__INSTRUCTIONS TO FOLLOW__
Find all lines below containing the string "آزاد" and return them.

__DATA TO EXAMINE__
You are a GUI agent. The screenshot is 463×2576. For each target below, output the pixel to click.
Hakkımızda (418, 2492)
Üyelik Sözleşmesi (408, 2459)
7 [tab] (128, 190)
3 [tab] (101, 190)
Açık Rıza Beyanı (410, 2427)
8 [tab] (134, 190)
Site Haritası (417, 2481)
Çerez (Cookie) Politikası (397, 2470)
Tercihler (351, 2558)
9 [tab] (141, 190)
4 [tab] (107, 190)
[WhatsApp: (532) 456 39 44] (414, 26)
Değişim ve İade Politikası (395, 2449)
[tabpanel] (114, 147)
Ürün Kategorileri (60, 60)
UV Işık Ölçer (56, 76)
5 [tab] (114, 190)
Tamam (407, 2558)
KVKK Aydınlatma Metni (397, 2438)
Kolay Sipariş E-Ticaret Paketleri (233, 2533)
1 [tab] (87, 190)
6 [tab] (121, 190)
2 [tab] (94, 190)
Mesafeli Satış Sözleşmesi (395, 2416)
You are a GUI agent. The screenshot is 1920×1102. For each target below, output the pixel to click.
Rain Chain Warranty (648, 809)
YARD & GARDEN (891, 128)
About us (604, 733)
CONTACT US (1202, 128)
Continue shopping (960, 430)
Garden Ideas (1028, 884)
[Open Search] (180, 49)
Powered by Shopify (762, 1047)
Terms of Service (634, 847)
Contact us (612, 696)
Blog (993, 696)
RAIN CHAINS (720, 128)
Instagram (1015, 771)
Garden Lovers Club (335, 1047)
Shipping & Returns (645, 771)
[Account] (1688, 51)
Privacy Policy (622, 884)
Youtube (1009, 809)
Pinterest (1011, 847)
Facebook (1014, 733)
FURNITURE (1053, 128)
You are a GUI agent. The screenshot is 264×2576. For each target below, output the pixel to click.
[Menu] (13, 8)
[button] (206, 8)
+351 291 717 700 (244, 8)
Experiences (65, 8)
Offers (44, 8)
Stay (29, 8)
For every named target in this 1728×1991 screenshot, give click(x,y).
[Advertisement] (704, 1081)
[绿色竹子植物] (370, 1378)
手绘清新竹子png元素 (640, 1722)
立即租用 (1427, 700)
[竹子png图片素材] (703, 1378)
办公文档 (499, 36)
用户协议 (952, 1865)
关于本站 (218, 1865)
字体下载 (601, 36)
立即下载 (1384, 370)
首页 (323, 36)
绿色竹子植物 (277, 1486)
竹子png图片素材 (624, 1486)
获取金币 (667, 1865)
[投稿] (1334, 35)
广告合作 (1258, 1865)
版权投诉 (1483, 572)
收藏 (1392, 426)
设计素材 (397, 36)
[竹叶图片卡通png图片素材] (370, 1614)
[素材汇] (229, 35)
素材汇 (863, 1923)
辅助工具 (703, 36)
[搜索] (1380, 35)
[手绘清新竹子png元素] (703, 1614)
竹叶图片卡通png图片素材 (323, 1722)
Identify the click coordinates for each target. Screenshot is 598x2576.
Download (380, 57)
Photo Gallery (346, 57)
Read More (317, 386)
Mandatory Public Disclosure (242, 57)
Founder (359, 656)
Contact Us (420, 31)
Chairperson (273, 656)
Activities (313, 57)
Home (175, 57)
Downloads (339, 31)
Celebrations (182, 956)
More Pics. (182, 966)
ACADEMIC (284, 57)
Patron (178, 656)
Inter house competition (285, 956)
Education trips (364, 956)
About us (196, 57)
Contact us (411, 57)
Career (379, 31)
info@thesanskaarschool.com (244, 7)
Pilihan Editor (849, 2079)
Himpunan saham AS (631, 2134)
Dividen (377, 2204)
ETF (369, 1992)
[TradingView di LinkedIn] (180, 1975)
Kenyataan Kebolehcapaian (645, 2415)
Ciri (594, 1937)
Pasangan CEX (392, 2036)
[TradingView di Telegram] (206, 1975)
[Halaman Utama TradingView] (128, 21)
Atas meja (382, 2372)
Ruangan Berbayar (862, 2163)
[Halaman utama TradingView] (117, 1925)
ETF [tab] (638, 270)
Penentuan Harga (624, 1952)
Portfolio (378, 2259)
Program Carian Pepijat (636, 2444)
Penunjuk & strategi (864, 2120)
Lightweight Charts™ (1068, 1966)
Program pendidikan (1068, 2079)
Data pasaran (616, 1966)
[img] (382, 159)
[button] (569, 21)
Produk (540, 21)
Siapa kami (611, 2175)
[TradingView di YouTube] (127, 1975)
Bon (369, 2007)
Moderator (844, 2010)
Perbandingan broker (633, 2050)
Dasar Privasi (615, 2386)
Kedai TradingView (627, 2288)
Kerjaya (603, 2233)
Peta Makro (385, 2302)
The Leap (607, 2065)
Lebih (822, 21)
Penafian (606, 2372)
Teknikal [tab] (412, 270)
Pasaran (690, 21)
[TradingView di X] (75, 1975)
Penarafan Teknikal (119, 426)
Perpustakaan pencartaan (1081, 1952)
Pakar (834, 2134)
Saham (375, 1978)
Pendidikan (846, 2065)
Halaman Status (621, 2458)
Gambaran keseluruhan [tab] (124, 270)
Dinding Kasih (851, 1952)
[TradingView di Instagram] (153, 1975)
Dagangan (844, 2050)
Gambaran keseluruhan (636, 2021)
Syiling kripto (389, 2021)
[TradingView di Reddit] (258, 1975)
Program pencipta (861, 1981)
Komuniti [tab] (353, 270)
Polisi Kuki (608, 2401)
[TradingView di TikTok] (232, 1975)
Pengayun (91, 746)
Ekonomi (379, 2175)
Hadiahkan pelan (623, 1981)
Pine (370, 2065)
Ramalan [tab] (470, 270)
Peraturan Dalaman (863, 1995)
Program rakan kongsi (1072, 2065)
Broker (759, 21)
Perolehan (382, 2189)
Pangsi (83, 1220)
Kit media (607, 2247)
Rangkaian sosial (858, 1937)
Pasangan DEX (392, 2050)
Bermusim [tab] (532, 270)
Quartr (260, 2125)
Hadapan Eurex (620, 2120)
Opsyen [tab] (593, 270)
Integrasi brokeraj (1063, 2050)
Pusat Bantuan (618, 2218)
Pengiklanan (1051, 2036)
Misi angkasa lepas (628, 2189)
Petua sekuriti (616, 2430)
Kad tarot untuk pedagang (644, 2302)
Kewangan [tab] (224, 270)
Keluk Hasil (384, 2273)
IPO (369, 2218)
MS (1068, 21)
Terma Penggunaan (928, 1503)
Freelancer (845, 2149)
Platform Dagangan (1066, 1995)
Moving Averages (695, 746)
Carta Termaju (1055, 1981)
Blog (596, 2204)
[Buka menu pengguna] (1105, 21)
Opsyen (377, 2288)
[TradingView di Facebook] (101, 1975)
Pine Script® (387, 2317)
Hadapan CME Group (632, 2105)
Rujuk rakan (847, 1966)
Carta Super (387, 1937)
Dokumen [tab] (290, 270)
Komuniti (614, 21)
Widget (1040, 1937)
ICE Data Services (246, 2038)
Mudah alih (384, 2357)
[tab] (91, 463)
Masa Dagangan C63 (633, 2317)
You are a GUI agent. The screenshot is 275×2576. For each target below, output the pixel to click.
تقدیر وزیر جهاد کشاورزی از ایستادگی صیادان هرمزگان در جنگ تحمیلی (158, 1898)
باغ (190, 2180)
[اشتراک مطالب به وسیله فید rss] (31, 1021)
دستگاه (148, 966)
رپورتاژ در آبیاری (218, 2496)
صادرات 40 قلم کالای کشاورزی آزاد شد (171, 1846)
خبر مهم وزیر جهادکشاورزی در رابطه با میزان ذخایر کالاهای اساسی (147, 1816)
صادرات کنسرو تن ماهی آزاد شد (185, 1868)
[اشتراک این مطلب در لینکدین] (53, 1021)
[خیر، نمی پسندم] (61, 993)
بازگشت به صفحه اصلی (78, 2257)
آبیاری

__SOLUTION TO THE PROBLEM__
صادرات 40 قلم کالای کشاورزی آزاد شد (171, 1846)
صادرات کنسرو تن ماهی آزاد شد (185, 1868)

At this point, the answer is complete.